To maintain sound quality inside and outside by the pool, the whole network is digital. Konecny says, “The huge technology obstacle was to get everything happening at the same time and working together.” Club patrons in the pool area can access audio and video from about eight different sources, including live sound at the DJ booth, video from the dance floor or a live sports event, or replaying the set from the night before. The system is highly customized to force everything to work together, but for signal processing and routing, they used Pioneer and Crestron models. Because the system is entirely in the digital domain, at one point during setup, Konecny was able to wirelessly connect to the music server and play tunes from his Mac throughout the club. The music server is from Palo Alto, CA-based Roku, enabling the DJ booth to access licensed music on a laptop and call up playlists. Additional sound gear includes two Pioneer DJM1000 mixers, a TC Electronics Finalizer 96K, nine XTA DP6i digital system controllers, two Biamp Systems Audiaflex, and a variety of MC2 and Crest amps.
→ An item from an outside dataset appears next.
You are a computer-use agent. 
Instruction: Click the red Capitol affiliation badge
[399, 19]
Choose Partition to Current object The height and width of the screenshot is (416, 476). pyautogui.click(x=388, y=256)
Cherry also has some traditional nightclub features, including the obligatory mirror balls and some less-traditional sculptural elements. A 7" Takashi Murakami original of two cherries greets visitors at the entrance, and the men's bathrooms are graced with custom cherry-red lip-shaped urinals from designer Meile van Schijndel of Bathroom Mania in the Netherlands. Last summer, the urinals caused so much controversy at a McDonalds in Holland that they were removed, but so far, Cherry patrons are more appreciative of the artistic statement, or at least have a sense of humor about it.

Cherry's location already sets it apart from the mainstream, but by focusing on technical innovation, as well as aesthetic issues, the Rockwell Group achieved the goal of creating an experience that Held says, “transcends the gaggle of over-the-top nightclubs found in every casino in Las Vegas.”